* _TASK TO COMPLETE_: Add 43 to every coordinate in the answers of the items from the line with "Image resolution: width=1080" up to and including the line with "[x=147, y=1420]". Write out all of those lines again, keeping the wording of each item.

* _INFORMATION PROVIDED_:
======

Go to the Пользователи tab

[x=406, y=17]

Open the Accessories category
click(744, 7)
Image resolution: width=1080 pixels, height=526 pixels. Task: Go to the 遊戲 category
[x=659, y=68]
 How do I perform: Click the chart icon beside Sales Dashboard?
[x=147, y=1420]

======

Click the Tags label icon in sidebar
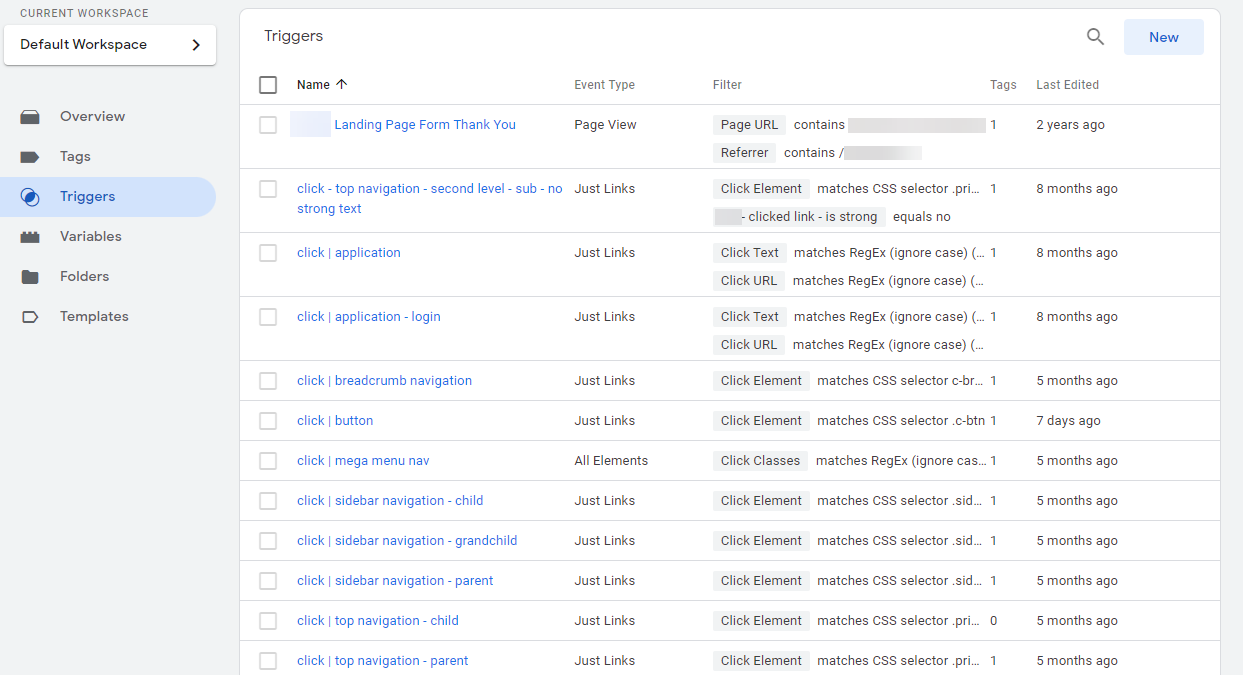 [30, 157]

======

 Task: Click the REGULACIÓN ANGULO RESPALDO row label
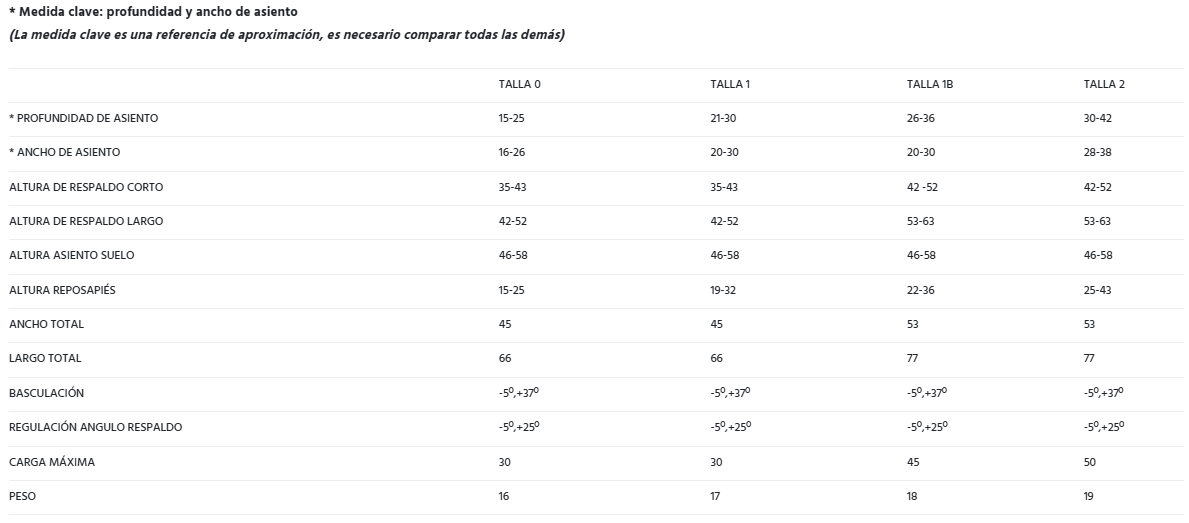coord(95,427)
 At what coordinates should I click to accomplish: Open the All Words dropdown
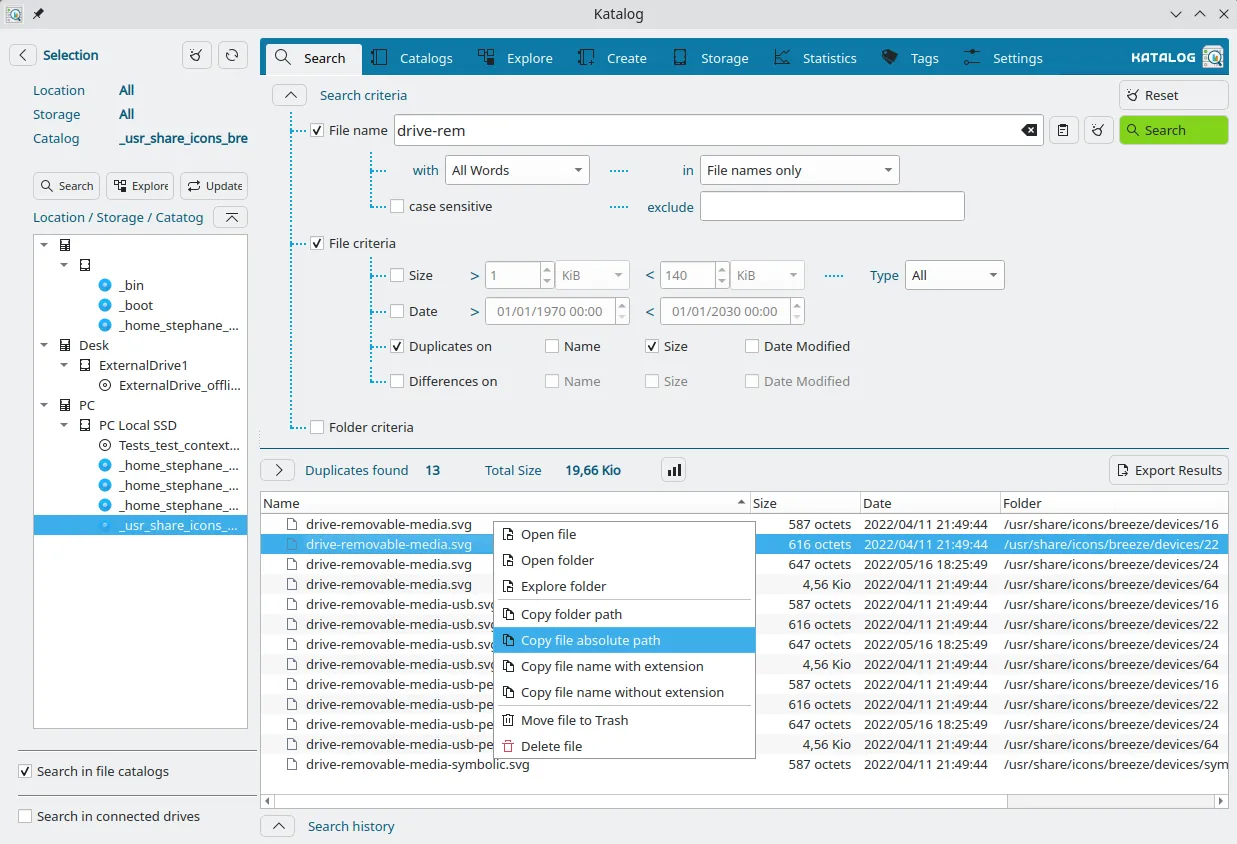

======

* _RIGHT ANSWER_:
Image resolution: width=1080 pixels, height=526 pixels. Task: Go to the 遊戲 category
[x=702, y=111]
 How do I perform: Click the chart icon beside Sales Dashboard?
[x=190, y=1463]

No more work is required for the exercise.